You may be wondering about the appropriate actions to treat sulfur-off odors in your wine. Well, while large amounts of H2S may be produced during fermentation, much of this H2S is usually volatilized from the wine along with CO2 during active fermentation. However, residual H2S can pose a problem due to its low sensory threshold and its potential reactivity. In particular, the formation of mercaptans and disulfides during cellar aging can be very problematic as these compounds are more difficult to remove. After fermentation, when H2S alone is present, aeration and splashing may dissipate the odor. If H2S aromas persist, then it may be necessary to treat the wine with copper sulfate. Treatment of wines with copper sulfate is a common practice used to remove H2S and mercaptans. Copper ions combine with H2S and mercaptans to form complexes with no offensive smell. After treatment with copper, the wine can then be racked off the lees. Copper sulfate is normally added to the wine, but bench top trials MUST be conducted to determine the appropriate dose. Results from lab-scale trials do not always transfer directly to larger volumes of wine, so you will need to reevaluate the wines after treatment and before conducting further cellar activities. Keep in mind that reactions may take longer to occur in the cellar than in the lab set-up, so allow extra time before determining whether sufficient copper has been added or whether additional additions should be made. Concentrations of between 0.05 and 0.3 mg/L of copper are commonly added. It is important to be careful with the amount of copper added to your wine, as TTB regulations allows additions of up to 6.0mg/L copper and residual levels of no more than 0.5mg/L. Copper should not be added to the wine until the fermentation is complete and the amount of yeast material is reduced by racking. Yeast cells can bind with copper and reduce effectiveness. Also, addition of copper during fermentation may promote H2S production by yeast.

The formation of disulfides during wine aging can be more problematic, mainly because they are more difficult to remove. They will not be removed by copper. If you aerate wine to remove sulfide aromas, you may oxidize mercaptans present to disulfides. Initially, you will notice a loss of the offensive mercaptan aromas as disulfides have a much higher sensory threshold than mercaptans and may not be detected even with the disulfides still present. When conditions in the wine become more reductive (during barrel aging or in the bottle) the disulfides can be reduced back to mercaptans resulting in a reappearance of sulfide aromas. Sulfide aromas may also reappear even after a copper treatment initially seemed to remove them; this is due to the presence of disulfides that were not removed by copper being reduced back to mercaptans. Since disulfides are difficult to remove from wine, the best approach is taking early preventative measures to minimize the production of H2S during fermentation and the formation of mercaptans. These measures include providing sufficient yeast nutrients for a healthy fermentation, using low H2S producing yeast strains, early removal of wine from heavy lees, and monitoring wine lees for sulfur off-odors during barrel aging. These strategies will help minimize the formation of the more troublesome mercaptans and disulfides.

Literature Cited

Giudici, P. and R.E. Kunkee. 1994. The effect of nitrogen deficiency and sulfur-containing amino acids on the reduction of sulfate to hydrogen sulfide by wine yeasts. Am. J. Enol. Vitic. 45:107-12.

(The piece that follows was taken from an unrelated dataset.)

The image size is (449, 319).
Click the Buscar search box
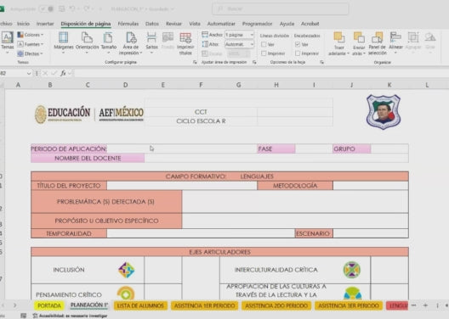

Moreira, N., F. Mendes, O. Pereira, P. Guedes de Pinho, T. Hogg, and I. Vasconcelos. 2002. Volatile sulphur compounds in wine related to yeast metabolism and nitrogen composition of grape musts. Anal. Chim. Acta 458:157-167.

Rauhut, D. 1993. “Yeasts – production of sulfur compounds” in Wine Microbiology and Biotechnology, ed. G.H Fleet. Harwood Academic Publishers, Switzerland. 183-223.

Spiropoulos, A., J. Tanaka, I. Flerianos, and L.F. Bisson. 2000. Characterization of hydrogen sulfide formation in commercial and natural wine isolates of Saccharomyces. Am. J. Enol. Vitic. 51:233-248.